Mais, dans tous les cas, ce qui va conditionner les objectifs de l'entreprise ce sont les attentes des clients et la stratégie
choisie par l'équipe de direction pour se différencier de la concurrence.
Domaine de valeur et types d’organisation
De nos jours on admet très couramment que l'entreprise doit choisir un domaine de valeur parmi les trois suivants : domination des produits, intimité client
ou excellence opérationnelle. Cela ne veut aucunement dire que les deux autres domaines seront laissés en friche, mais simplement que l'orientation principale, le leadership de l'entreprise,
doit venir de l'une de ces valeurs. Ainsi, une entreprise qui aurait choisi la domination produit donnera un poids prédominant à son marketing stratégique et à son bras armé, que ce soit le
marketing opérationnel pour donner une image de marque très forte aux produits (par exemple Coca Cola) ou que ce soit la recherche (par exemple un leader de la pharmacie) ou encore un mélange des
deux (Sony). Cette valeur est alors généralement appelée le différenciateur où la valeur décisive ou encore « Order winer ». Les deux autres valeurs seront alors ajustées aux attentes des
clients.
Si nous continuons à regarder l'exemple de notre entreprise dont le différenciateur est la domination des produits, et que son second critère en ordre d'importance
est l'intimité client, elle s'attachera à le satisfaire juste au niveau désiré par le client, pas plus car elle ne cherche pas à le surprendre ou à l'attirer par cet aspect, pas moins car elle
ne veut pas le décourager. Par exemple, pour Coca Cola cela pourra être un goût du produit adapté à chaque région ou pour notre leader de la pharmacie des documentations et des études relatives
à ces médicaments dans la langue de tous les pays qu'il dessert...
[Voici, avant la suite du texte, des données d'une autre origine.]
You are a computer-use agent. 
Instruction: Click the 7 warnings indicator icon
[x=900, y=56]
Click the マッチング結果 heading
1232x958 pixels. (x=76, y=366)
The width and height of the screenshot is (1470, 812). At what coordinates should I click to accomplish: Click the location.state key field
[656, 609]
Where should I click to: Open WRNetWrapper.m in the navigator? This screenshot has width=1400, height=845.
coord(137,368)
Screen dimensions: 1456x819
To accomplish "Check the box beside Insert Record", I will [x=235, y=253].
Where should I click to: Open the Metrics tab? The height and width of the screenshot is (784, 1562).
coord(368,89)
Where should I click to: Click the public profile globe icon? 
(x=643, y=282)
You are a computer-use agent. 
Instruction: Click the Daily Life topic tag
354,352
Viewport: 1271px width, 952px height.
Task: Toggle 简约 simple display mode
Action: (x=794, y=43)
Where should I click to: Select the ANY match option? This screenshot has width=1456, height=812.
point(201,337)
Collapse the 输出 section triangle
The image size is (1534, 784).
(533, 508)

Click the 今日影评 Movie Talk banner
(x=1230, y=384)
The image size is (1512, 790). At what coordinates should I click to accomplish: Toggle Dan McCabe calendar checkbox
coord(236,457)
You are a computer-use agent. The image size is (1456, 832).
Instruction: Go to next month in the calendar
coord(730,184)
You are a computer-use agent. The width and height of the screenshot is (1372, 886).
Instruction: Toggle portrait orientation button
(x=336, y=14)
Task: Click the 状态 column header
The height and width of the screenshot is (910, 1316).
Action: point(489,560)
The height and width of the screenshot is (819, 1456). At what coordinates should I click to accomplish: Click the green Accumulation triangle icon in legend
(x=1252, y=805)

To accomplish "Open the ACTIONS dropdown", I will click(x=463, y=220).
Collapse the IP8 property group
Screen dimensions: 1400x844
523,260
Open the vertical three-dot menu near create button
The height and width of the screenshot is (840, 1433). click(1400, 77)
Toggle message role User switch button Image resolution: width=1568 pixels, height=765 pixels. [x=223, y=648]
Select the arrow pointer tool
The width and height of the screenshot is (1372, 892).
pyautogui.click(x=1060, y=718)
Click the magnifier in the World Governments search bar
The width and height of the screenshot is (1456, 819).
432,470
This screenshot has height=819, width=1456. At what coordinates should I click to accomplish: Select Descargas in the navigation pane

Enfin, la troisième dimension en ordre d'importance sera gérée au strict minimum, juste assez pour ne pas mécontenter le client.
Toujours en suivant ce même exemple, la dimension excellence opérationnelle devra satisfaire l'actionnaire sans obérer la recherche et développement et la créativité. On peut facilement
représenter la façon de traiter chacune des trois valeurs en s'appuyant sur le modèle de Kano qui met en relation la satisfaction technique et la satisfaction du client. La courbe supérieure
représente les éléments décisifs, dans notre exemple la domination du produit, et montre que la satisfaction du client monte très rapidement lorsque l'innovation technique apparaît. La seconde
courbe est proportionnelle et elle correspond à des attentes exprimées qui peuvent être des attentes de variété de produits ou encore de documentation dans la langue du client prescripteur dans
nos exemples. La troisième courbe représente les attentes implicites qui ne peuvent causer que du mécontentement si elles ne sont pas satisfaites, mais sur lesquelles dépenser un centime de trop
est un gaspillage car cela ne provoquera aucun intérêt supplémentaire pour le client.
En fait, à chaque domaine de valeur est attaché une qualité que devra rechercher
l'entreprise : lean, flexible, réactif ou agile. À la domination par le produit correspond l'agilité, à l'intimité client correspond la flexibilité et la réactivité, à l'excellence
opérationnelle correspond le lean.
Alors, lean, flexible; réactif ou agile ? Demandez simplement à votre direction ce qu'elle a choisi en termes de stratégie et
vous saurez un peu mieux comment doser les trois ingrédients dans votre entreprise !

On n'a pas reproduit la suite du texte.